Trail-loving Lonely Planet senior editor Melissa Yeager recently returned from a spectacular hiking trip from a lesser-visited park in Argentine Patagonia. She has a few ideas on why this should be on your radar to escape the crowds.
Shortly after Lonely Planet contributor Evan Ruderman took on the Chilean side of Patagonia, I visited the Argentina side. Lesser known and with fewer visitors, Parque Patagonia Argentina's landscape is starkly different from its Chilean counterparts. At first glance from the road of Hwy 40 that takes visitors through Patagonia, you really can't see what makes this area so special.
But enter the Portal Cañadón Pinturas and hike on the newly marked trails and you'll witness the spectacular beauty of this area and share it with very few others.
Over a five-day visit to the park, I put dozens of miles on my hiking boots and exponentially more pictures of wildlife and nature on my iPhone and DSLR.
I usually start the day in Parque Patagonia Argentina...
With a hike. Patagonia is a dream for hikers, and Parque Patagonia Argentina has put in 10 new trails ranging from 2-18 km with sweeping views of both landscape and wildlife.
My two favorite trails involved hiking down and up the Cañadón Pinturas as well as checking out the rainbow-colored oxidation seen at Sendero Tierra de Colores.
In Parque Patagonia, Argentina I stayed...
In the park. With the nearest town some 60 kilometers away, the best place to stay is within the park itself. The La Posta de los Toldos Refugio's rooms are rustic yet comfortable, but its charming common area, with hospitality as warm as its hearth, make it feel like a luxurious place to return to after a day hiking. Walking distance from the lodge is a heated observatory. The stone walls will keep out the wind as you stargaze.
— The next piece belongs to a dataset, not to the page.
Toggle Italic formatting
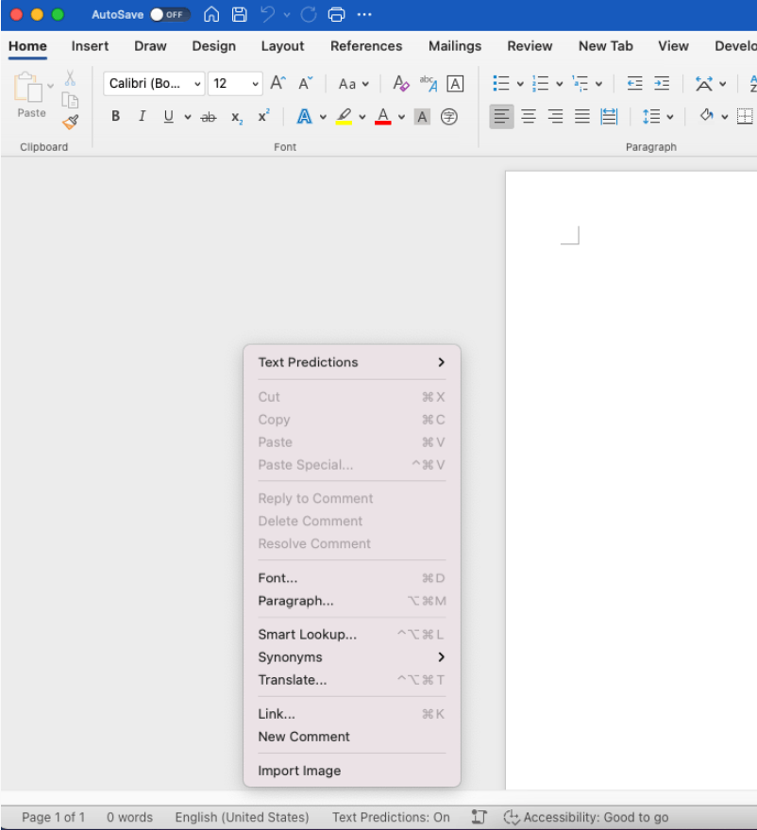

If you'd rather camp under the stars, I spent one night experiencing the campsites, surrounded by walls to keep out the near-constant wind.
In Parque Patagonia Argentina, you must try...
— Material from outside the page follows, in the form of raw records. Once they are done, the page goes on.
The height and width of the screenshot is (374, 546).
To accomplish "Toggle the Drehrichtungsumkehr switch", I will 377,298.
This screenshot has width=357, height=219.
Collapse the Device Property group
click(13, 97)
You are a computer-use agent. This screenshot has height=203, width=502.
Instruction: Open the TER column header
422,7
Food and drink. The food and wine were as equally spectacular as the Patagonian landscape. You have to experience a traditional Asado, Argentina's take on barbecue. Sample the chorizo and other slow-roasted carne along with sipping the local beer and wine (which likely will come from the nearby Mendoza wine region).
The archaeological wonders of the area. You can't miss the colorful walls of Cueva de las Manos or "Cave of the Hands," which are a Unesco World Heritage site. Hike down to see handprints and rock paintings of wildlife that experts believe date back more than 9000 years.
You can also book a private tour to hike to an equally impressive site called Alero Charcamata. The paintings are located on private land, but guide Claudio Figuera with Zoyen Tourism has an agreement with the rancher to lead tours on the property. You'll need to be able to hike 2km to get there, but you'll have plenty of time to rest and enjoy lunch once you get there while Figuera tells you about the history of this site.
As a souvenir, you should bring back...
Photos and memories. You're going to see spectacular wildlife. Guanacos grazing, viscacha sunning themselves on cliffs, perhaps you'll even spot a puma. (You can book a tour with Falcuno Epul, the man who monitors pumas within the park, and learn about how he tracks the species as the park works to grow the predator's population.)
Take lots of pictures but observe the practices of Leave No Trace. Don't leave anything in or take anything from this fragile ecosystem. Leave it so others who come after you can enjoy its beauty.
The items I recommend bringing to Parque Patagonia Argentina are...
Nano-puff jacket and a hat. The locals describe the weather in Patagonia as "four seasons in one day," and I found that enormously true even at the height of summer. At the top of the canyon, I'd have my Patagonia brand nano-puff zipped with the hood firmly around my ears. (Yes, I did feel a bit like I was wearing a concert t-shirt to the concert – but Patagonia and North Face gear are prolific here due to the warmth and durability of the products.)
But make sure you layer as well. By the time we reached the bottom of the canyon, I'd ditched the layers and slathered myself with sunscreen. Returning to the top, with the ever-present wind whipping around us, I was back in my nano-puff.
Finally, the sustainable ecolodge runs on solar energy, which means it can handle hair dryers. Pack a hat to manage your wild locks.
Melissa traveled to Parque Patagonia Argentina at the invitation of the park, Rewilding Argentina and the Freyja Foundation. Lonely Planet does not accept freebies in exchange for positive coverage.